Logs turned over to the House panel investigating the attack showed no calls placed to or by Trump between 11:17 a.m. and 6:54 p.m. while his supporters violently rioted at the Capitol as lawmakers were set to certify Trump's 2020 election loss, the news outlets reported.
The 11 pages of records turned over to lawmakers showed Trump talked to at least eight people by phone before the gap and 11 afterward, the Post and CBS said.
Representatives for the committee and Trump could not be immediately reached for comment on the report.
Extensive public reporting also cites multiple conversations Trump had on Jan. 6 with allies and lawmakers, prompting lawmakers to probe whether he communicated that day through unofficial back channels, the report said, citing two people familiar with the congressional investigation.
House leader Kevin McCarthy last year described talking to his fellow Republican during the rioting, saying he urged the president to call off his supporters and accept his defeat.

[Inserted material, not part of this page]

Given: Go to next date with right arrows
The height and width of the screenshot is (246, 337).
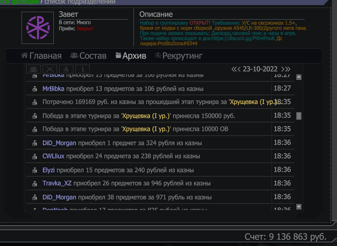Looking at the screenshot, I should click(286, 69).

"I was very clear with the president when I called him,” McCarthy told CBS at the time. "This has to stop, and he has to go to the American public and tell them to stop this."
The New York Times reported on Tuesday that congressional investigators along with federal prosecutors are focusing on Trump's Dec. 19, 2020, Tweet in which he urged supporters to go to Washington on Jan. 6, saying it "will be wild."
The House panel on Monday voted unanimously to seek "contempt of Congress" charges against Peter Navarro, a former trade adviser to Trump, and Daniel Scavino, who was a Trump's deputy chief of staff.